How should this child be managed?
Management of such cases includes evaluation, treatment of acute hypocalcemia, and long-term follow-up. The index case presented with seizures to our pediatric emergency unit. At admission, there were no features suggestive of meningitis, and the blood glucose was normal. The index case had hypocalcemia, hyperphosphatemia with low PTH levels, and normal serum creatinine, confirming hypoparathyroidism. Another condition with similar clinical manifestations (tetany, seizures), hypocalcemia, hyperphosphatemia, and ectopic calcifications in brain and kidneys is pseudohypoparathyroidism. However, specific clinical features (short stature, obesity, rounded face, and brachydactyly mostly affecting the 4th and 5th metacarpals and metatarsals in Albright hereditary osteodystrophy) and high serum PTH levels in pseudohypoparathyroidism differentiate it from hypoparathyroidism [3].
Hypoparathyroidism is associated with ectopic calcifications. Hence, screening for calcifications in the kidney and brain is recommended. This includes urinary calcium/creatinine ratio and renal ultrasonogram to look for nephrocalcinosis and computed tomography (CT) of cranium for basal ganglia and intracerebral calcifications. Ophthalmological evaluation for posterior subcapsular cataract should be done which can occur due to elevated calcium-phosphorus products accumulating in the lens of the eyes [4]. Our index case had elevated urinary calcium/creatinine ratio (0.42) and grade 3 nephrocalcinosis with bilateral symmetrical calcification in basal ganglia and frontal lobes.

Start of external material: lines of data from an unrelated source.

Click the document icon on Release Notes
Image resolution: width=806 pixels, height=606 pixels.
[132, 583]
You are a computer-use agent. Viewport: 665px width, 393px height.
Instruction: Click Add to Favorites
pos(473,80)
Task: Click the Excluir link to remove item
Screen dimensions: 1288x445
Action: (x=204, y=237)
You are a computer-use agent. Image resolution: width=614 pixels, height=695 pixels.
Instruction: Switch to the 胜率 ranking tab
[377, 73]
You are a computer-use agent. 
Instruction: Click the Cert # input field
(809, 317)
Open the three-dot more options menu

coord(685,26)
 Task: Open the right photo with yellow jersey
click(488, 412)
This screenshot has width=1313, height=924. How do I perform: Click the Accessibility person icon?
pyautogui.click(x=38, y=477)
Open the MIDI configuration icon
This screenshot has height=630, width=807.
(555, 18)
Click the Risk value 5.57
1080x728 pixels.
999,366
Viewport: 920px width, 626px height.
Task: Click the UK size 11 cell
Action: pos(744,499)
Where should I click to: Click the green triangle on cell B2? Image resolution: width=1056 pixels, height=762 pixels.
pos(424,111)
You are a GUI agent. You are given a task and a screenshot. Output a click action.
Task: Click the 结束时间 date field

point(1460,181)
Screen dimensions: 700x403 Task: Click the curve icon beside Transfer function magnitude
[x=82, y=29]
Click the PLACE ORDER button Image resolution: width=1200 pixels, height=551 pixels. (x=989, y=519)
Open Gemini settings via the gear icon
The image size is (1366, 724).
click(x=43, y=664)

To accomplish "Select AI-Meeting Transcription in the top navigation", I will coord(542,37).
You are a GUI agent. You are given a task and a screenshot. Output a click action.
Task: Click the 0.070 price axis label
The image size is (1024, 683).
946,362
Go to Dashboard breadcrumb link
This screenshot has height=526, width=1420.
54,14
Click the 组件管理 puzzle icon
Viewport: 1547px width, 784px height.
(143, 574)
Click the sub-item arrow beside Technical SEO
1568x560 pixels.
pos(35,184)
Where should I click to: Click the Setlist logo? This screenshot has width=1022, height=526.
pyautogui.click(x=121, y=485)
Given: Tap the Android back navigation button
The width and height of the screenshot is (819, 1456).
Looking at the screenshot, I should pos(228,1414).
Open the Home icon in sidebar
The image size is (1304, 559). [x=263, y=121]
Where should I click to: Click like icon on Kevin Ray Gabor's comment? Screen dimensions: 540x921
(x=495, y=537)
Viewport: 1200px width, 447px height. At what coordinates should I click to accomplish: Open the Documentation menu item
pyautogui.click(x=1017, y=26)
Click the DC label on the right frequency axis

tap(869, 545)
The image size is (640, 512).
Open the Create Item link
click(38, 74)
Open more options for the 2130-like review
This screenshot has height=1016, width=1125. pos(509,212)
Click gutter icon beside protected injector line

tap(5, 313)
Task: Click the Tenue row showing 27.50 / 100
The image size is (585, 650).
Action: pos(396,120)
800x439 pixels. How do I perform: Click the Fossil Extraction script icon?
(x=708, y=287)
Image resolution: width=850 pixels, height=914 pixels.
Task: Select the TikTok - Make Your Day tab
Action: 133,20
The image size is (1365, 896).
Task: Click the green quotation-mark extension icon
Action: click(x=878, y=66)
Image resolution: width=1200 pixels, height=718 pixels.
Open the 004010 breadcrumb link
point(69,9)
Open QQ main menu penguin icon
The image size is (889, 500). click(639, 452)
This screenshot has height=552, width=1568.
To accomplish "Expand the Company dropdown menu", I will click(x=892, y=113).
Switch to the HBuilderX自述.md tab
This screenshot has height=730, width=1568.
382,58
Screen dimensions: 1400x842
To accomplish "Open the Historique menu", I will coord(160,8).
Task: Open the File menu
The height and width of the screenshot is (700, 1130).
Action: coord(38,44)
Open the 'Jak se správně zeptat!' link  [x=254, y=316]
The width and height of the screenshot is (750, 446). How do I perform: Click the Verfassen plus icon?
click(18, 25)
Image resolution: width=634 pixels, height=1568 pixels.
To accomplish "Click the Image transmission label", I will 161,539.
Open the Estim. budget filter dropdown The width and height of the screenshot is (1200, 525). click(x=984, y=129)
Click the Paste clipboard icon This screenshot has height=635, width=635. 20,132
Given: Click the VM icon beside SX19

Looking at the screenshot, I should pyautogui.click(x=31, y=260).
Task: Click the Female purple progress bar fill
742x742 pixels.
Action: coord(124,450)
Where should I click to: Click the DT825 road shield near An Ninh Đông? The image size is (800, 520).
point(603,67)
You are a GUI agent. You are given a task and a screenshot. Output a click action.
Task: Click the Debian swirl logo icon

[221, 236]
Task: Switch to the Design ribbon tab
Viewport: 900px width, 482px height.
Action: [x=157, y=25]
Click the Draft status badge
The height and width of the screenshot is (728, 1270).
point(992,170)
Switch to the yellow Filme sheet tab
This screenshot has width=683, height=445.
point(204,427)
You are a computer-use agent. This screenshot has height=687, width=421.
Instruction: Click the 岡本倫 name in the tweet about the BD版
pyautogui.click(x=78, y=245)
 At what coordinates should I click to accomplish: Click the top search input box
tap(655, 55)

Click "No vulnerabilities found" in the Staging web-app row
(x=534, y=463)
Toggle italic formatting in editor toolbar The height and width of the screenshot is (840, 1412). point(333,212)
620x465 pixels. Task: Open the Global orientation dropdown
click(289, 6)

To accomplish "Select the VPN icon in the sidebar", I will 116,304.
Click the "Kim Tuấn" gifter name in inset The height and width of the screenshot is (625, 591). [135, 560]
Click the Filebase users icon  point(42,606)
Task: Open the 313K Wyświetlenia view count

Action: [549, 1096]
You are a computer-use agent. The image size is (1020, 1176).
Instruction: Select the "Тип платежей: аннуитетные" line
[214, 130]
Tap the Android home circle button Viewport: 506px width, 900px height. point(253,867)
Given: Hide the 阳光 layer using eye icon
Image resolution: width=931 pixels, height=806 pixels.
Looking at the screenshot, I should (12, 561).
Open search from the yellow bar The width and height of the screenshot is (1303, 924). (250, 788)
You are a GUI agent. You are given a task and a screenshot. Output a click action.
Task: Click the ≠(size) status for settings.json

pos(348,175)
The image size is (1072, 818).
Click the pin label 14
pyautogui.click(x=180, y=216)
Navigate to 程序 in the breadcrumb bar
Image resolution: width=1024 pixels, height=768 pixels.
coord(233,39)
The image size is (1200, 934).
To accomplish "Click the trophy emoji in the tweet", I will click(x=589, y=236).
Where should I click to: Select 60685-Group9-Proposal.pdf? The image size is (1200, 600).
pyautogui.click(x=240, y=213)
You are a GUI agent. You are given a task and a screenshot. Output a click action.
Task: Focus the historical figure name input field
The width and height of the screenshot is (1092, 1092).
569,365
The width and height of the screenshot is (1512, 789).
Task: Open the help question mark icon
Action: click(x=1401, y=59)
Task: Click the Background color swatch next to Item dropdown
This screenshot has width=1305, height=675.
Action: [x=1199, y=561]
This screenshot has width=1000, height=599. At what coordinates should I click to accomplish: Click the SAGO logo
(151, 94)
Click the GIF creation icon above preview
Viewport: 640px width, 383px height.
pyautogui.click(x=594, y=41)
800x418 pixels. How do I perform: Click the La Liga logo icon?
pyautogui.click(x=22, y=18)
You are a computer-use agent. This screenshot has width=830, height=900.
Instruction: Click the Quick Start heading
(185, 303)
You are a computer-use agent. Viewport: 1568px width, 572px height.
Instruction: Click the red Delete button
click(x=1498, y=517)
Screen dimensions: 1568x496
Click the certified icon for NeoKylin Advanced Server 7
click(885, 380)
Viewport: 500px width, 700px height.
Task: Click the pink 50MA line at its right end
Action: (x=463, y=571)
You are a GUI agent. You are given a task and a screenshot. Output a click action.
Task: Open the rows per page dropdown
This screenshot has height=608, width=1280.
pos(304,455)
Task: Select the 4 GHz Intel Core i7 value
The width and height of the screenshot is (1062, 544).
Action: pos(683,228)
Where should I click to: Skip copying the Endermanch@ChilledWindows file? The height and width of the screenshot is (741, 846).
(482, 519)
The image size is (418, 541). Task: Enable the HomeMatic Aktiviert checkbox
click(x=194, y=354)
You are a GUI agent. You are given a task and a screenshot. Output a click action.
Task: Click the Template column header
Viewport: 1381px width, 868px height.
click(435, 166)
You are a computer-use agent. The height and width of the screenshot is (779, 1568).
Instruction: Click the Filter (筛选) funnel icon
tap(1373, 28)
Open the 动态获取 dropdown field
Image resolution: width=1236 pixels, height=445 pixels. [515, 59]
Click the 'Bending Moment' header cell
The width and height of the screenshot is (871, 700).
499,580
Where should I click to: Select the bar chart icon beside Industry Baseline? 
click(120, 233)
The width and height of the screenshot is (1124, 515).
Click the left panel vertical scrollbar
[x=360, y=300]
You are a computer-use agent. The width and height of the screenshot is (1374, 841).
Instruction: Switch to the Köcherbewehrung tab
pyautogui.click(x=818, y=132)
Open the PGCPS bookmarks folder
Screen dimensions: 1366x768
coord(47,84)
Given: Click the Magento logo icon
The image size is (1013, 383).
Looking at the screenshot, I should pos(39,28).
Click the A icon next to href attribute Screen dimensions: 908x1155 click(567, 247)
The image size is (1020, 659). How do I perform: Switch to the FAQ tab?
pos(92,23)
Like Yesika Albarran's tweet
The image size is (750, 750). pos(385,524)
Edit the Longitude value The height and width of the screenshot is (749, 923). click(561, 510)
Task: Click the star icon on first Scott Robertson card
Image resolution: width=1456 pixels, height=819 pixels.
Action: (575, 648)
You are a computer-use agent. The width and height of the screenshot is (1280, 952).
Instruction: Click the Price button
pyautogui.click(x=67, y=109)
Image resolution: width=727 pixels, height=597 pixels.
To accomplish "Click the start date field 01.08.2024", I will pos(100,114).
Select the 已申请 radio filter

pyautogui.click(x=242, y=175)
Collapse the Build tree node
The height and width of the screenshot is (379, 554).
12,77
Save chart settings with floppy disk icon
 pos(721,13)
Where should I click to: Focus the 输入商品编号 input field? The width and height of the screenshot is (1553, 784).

Treatment of acute hypocalcemia aims at control of seizures and correction of hypocalcemia to prevent further seizures. Intravenous calcium gluconate (elemental calcium 9.3 mg/mL) 1–2 ml/kg (total dose should not exceed 10 ml) diluted with an equal amount of dextrose should be given slowly at the rate of 0.5 to 1 mL/min under strict cardiac monitoring, followed by infusion of the same solution every 4–6 h until calcium is normalized. Long-term goals in the management of hypoparathyroidism are to achieve a near normal range of serum calcium (8–9 mg/dL) to prevent seizures and tetany and decrease calcium–phosphate products to prevent ectopic calcifications. Targeting higher serum calcium levels and overzealous treatment with oral calcium and calcitriol should be avoided which can result in hypercalciuria and nephrocalcinosis leading to renal impairment or chronic kidney disease in some cases. To achieve this, oral calcium (calcium carbonate or calcium citrate) and active form of vitamin D3 (calcitriol) or vitamin D2 should be supplemented [5]. Severe hyperphosphatemia needs to be treated with phosphate binders such as sevelamer. Thiazide diuretics (hydrochlorothiazide) effectively reduce urinary calcium excretion and are often used in cases where normocalcemia (lower normal) is not achieved with adequate calcium and calcitriol doses; they are also used in cases with nephrocalcinosis [6]. On follow-up, serum calcium and phosphate levels, 6-monthly urinary calcium/creatinine ratio, and renal ultrasonogram (for nephrocalcinosis) should be done to titrate the doses of oral calcium and calcitriol supplementations [7]. The newer treatment regimens for hypoparathyroidism are teriparatide and recombinant human PTH. Recent trials with teriparatide (recombinant human PTH1-34 [rhPTH1-34]) in children with hypoparathyroidism showed promising results with a decrease in the requirement of oral calcium and calcitriol supplementation, steady serum calcium concentration, and decrease in urinary calcium excretion [8,9,10,11,12]. Our patient responded well to calcitriol and calcium supplements, along with hydrochlorothiazide and sevelamer, resulting in an increase in serum calcium levels and decrease in serum phosphorus levels on follow-up. Therefore, teriparatide was not prescribed.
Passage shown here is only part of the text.